— DATOS PROPORCIONADOS —
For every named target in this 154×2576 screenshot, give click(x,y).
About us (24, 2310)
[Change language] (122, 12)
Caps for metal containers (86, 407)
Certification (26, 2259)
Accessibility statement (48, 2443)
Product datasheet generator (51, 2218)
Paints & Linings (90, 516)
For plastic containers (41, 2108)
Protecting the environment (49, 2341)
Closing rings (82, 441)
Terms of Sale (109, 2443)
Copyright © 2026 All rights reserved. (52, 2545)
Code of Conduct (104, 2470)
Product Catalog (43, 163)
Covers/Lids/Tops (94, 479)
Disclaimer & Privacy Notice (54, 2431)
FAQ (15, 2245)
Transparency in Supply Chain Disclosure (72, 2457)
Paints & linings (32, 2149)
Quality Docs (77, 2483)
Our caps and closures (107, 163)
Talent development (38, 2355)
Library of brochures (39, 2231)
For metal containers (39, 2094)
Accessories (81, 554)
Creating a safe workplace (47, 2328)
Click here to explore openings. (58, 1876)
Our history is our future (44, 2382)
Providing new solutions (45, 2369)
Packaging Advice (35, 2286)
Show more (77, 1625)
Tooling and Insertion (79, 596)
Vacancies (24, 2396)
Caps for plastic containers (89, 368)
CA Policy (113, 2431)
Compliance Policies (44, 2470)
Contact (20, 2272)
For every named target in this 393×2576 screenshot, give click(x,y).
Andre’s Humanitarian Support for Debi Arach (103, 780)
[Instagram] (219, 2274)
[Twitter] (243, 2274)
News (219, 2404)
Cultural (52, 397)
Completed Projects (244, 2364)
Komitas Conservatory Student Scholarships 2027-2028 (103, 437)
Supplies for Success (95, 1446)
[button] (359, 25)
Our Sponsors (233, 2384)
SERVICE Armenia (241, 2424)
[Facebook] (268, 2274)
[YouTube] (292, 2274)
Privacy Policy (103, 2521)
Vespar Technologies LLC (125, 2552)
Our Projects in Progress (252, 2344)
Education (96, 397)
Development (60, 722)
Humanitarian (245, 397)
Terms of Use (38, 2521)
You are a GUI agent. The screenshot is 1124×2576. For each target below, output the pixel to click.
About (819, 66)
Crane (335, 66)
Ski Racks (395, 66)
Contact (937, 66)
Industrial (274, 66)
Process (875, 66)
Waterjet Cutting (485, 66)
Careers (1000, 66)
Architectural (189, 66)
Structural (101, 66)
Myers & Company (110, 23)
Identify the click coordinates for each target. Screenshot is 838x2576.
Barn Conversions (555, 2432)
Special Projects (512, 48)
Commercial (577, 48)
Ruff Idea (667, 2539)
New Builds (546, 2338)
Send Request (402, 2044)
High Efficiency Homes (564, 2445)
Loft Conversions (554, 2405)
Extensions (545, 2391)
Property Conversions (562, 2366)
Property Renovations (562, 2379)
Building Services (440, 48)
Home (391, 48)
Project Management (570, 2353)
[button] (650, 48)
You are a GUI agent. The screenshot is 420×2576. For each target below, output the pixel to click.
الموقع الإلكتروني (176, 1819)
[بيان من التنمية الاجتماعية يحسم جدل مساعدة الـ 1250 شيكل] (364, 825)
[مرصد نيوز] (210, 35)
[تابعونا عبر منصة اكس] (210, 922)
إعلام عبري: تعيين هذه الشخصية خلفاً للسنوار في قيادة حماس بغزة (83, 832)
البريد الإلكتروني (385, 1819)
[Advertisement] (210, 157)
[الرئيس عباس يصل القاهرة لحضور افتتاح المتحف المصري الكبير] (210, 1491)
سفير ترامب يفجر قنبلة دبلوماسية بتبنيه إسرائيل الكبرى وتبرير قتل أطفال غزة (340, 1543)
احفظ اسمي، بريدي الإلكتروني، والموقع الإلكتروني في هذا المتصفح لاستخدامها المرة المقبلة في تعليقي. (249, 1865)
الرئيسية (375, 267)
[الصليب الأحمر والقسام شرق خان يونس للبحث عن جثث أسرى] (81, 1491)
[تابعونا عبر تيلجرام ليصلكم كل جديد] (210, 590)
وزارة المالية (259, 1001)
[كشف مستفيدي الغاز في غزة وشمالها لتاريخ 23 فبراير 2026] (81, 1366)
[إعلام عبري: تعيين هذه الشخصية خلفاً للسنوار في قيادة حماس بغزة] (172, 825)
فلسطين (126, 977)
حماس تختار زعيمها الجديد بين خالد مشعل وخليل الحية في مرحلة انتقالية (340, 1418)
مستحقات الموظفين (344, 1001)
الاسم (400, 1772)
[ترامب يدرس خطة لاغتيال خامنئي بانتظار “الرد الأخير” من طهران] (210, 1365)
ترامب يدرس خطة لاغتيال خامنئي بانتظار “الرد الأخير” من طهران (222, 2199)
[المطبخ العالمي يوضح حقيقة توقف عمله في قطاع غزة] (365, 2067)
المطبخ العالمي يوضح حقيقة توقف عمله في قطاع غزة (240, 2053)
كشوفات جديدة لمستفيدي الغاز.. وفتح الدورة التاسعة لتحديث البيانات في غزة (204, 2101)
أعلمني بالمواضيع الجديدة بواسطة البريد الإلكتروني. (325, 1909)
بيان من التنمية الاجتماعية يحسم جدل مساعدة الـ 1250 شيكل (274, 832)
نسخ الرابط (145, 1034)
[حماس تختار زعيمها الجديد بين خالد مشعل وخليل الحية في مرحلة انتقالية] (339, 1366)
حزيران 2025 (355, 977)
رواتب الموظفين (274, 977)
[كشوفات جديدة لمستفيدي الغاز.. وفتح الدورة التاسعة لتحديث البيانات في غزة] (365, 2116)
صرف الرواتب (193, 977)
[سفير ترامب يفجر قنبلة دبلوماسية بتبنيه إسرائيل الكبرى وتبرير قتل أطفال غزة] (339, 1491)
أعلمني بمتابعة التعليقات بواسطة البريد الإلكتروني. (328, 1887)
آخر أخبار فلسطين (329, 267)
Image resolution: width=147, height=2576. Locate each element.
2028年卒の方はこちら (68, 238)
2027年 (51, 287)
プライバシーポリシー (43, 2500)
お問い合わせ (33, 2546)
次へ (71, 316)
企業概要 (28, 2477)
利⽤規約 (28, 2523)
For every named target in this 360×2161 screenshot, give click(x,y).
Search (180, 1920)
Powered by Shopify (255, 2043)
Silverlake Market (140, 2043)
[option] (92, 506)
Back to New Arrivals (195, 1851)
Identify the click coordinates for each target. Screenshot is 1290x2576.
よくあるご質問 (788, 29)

— ENUNCIADO —
¿Puedes reproducir sin ningún cambio cada una de las líneas de los datos de arriba?

— RESPUESTA —
For every named target in this 154×2576 screenshot, give click(x,y).
About us (24, 2310)
[Change language] (122, 12)
Caps for metal containers (86, 407)
Certification (26, 2259)
Accessibility statement (48, 2443)
Product datasheet generator (51, 2218)
Paints & Linings (90, 516)
For plastic containers (41, 2108)
Protecting the environment (49, 2341)
Closing rings (82, 441)
Terms of Sale (109, 2443)
Copyright © 2026 All rights reserved. (52, 2545)
Code of Conduct (104, 2470)
Product Catalog (43, 163)
Covers/Lids/Tops (94, 479)
Disclaimer & Privacy Notice (54, 2431)
FAQ (15, 2245)
Transparency in Supply Chain Disclosure (72, 2457)
Paints & linings (32, 2149)
Quality Docs (77, 2483)
Our caps and closures (107, 163)
Talent development (38, 2355)
Library of brochures (39, 2231)
For metal containers (39, 2094)
Accessories (81, 554)
Creating a safe workplace (47, 2328)
Click here to explore openings. (58, 1876)
Our history is our future (44, 2382)
Providing new solutions (45, 2369)
Packaging Advice (35, 2286)
Show more (77, 1625)
Tooling and Insertion (79, 596)
Vacancies (24, 2396)
Caps for plastic containers (89, 368)
CA Policy (113, 2431)
Compliance Policies (44, 2470)
Contact (20, 2272)
For every named target in this 393×2576 screenshot, give click(x,y).
Andre’s Humanitarian Support for Debi Arach (103, 780)
[Instagram] (219, 2274)
[Twitter] (243, 2274)
News (219, 2404)
Cultural (52, 397)
Completed Projects (244, 2364)
Komitas Conservatory Student Scholarships 2027-2028 (103, 437)
Supplies for Success (95, 1446)
[button] (359, 25)
Our Sponsors (233, 2384)
SERVICE Armenia (241, 2424)
[Facebook] (268, 2274)
[YouTube] (292, 2274)
Privacy Policy (103, 2521)
Vespar Technologies LLC (125, 2552)
Our Projects in Progress (252, 2344)
Education (96, 397)
Development (60, 722)
Humanitarian (245, 397)
Terms of Use (38, 2521)
You are a GUI agent. The screenshot is 1124×2576. For each target below, output the pixel to click.
About (819, 66)
Crane (335, 66)
Ski Racks (395, 66)
Contact (937, 66)
Industrial (274, 66)
Process (875, 66)
Waterjet Cutting (485, 66)
Careers (1000, 66)
Architectural (189, 66)
Structural (101, 66)
Myers & Company (110, 23)
Identify the click coordinates for each target. Screenshot is 838x2576.
Barn Conversions (555, 2432)
Special Projects (512, 48)
Commercial (577, 48)
Ruff Idea (667, 2539)
New Builds (546, 2338)
Send Request (402, 2044)
High Efficiency Homes (564, 2445)
Loft Conversions (554, 2405)
Extensions (545, 2391)
Property Conversions (562, 2366)
Property Renovations (562, 2379)
Building Services (440, 48)
Home (391, 48)
Project Management (570, 2353)
[button] (650, 48)
You are a GUI agent. The screenshot is 420×2576. For each target below, output the pixel to click.
الموقع الإلكتروني (176, 1819)
[بيان من التنمية الاجتماعية يحسم جدل مساعدة الـ 1250 شيكل] (364, 825)
[مرصد نيوز] (210, 35)
[تابعونا عبر منصة اكس] (210, 922)
إعلام عبري: تعيين هذه الشخصية خلفاً للسنوار في قيادة حماس بغزة (83, 832)
البريد الإلكتروني (385, 1819)
[Advertisement] (210, 157)
[الرئيس عباس يصل القاهرة لحضور افتتاح المتحف المصري الكبير] (210, 1491)
سفير ترامب يفجر قنبلة دبلوماسية بتبنيه إسرائيل الكبرى وتبرير قتل أطفال غزة (340, 1543)
احفظ اسمي، بريدي الإلكتروني، والموقع الإلكتروني في هذا المتصفح لاستخدامها المرة المقبلة في تعليقي. (249, 1865)
الرئيسية (375, 267)
[الصليب الأحمر والقسام شرق خان يونس للبحث عن جثث أسرى] (81, 1491)
[تابعونا عبر تيلجرام ليصلكم كل جديد] (210, 590)
وزارة المالية (259, 1001)
[كشف مستفيدي الغاز في غزة وشمالها لتاريخ 23 فبراير 2026] (81, 1366)
[إعلام عبري: تعيين هذه الشخصية خلفاً للسنوار في قيادة حماس بغزة] (172, 825)
فلسطين (126, 977)
حماس تختار زعيمها الجديد بين خالد مشعل وخليل الحية في مرحلة انتقالية (340, 1418)
مستحقات الموظفين (344, 1001)
الاسم (400, 1772)
[ترامب يدرس خطة لاغتيال خامنئي بانتظار “الرد الأخير” من طهران] (210, 1365)
ترامب يدرس خطة لاغتيال خامنئي بانتظار “الرد الأخير” من طهران (222, 2199)
[المطبخ العالمي يوضح حقيقة توقف عمله في قطاع غزة] (365, 2067)
المطبخ العالمي يوضح حقيقة توقف عمله في قطاع غزة (240, 2053)
كشوفات جديدة لمستفيدي الغاز.. وفتح الدورة التاسعة لتحديث البيانات في غزة (204, 2101)
أعلمني بالمواضيع الجديدة بواسطة البريد الإلكتروني. (325, 1909)
بيان من التنمية الاجتماعية يحسم جدل مساعدة الـ 1250 شيكل (274, 832)
نسخ الرابط (145, 1034)
[حماس تختار زعيمها الجديد بين خالد مشعل وخليل الحية في مرحلة انتقالية] (339, 1366)
حزيران 2025 (355, 977)
رواتب الموظفين (274, 977)
[كشوفات جديدة لمستفيدي الغاز.. وفتح الدورة التاسعة لتحديث البيانات في غزة] (365, 2116)
صرف الرواتب (193, 977)
[سفير ترامب يفجر قنبلة دبلوماسية بتبنيه إسرائيل الكبرى وتبرير قتل أطفال غزة] (339, 1491)
أعلمني بمتابعة التعليقات بواسطة البريد الإلكتروني. (328, 1887)
آخر أخبار فلسطين (329, 267)
Image resolution: width=147, height=2576. Locate each element.
2028年卒の方はこちら (68, 238)
2027年 (51, 287)
プライバシーポリシー (43, 2500)
お問い合わせ (33, 2546)
次へ (71, 316)
企業概要 (28, 2477)
利⽤規約 (28, 2523)
For every named target in this 360×2161 screenshot, give click(x,y).
Search (180, 1920)
Powered by Shopify (255, 2043)
Silverlake Market (140, 2043)
[option] (92, 506)
Back to New Arrivals (195, 1851)
Identify the click coordinates for each target. Screenshot is 1290x2576.
よくあるご質問 (788, 29)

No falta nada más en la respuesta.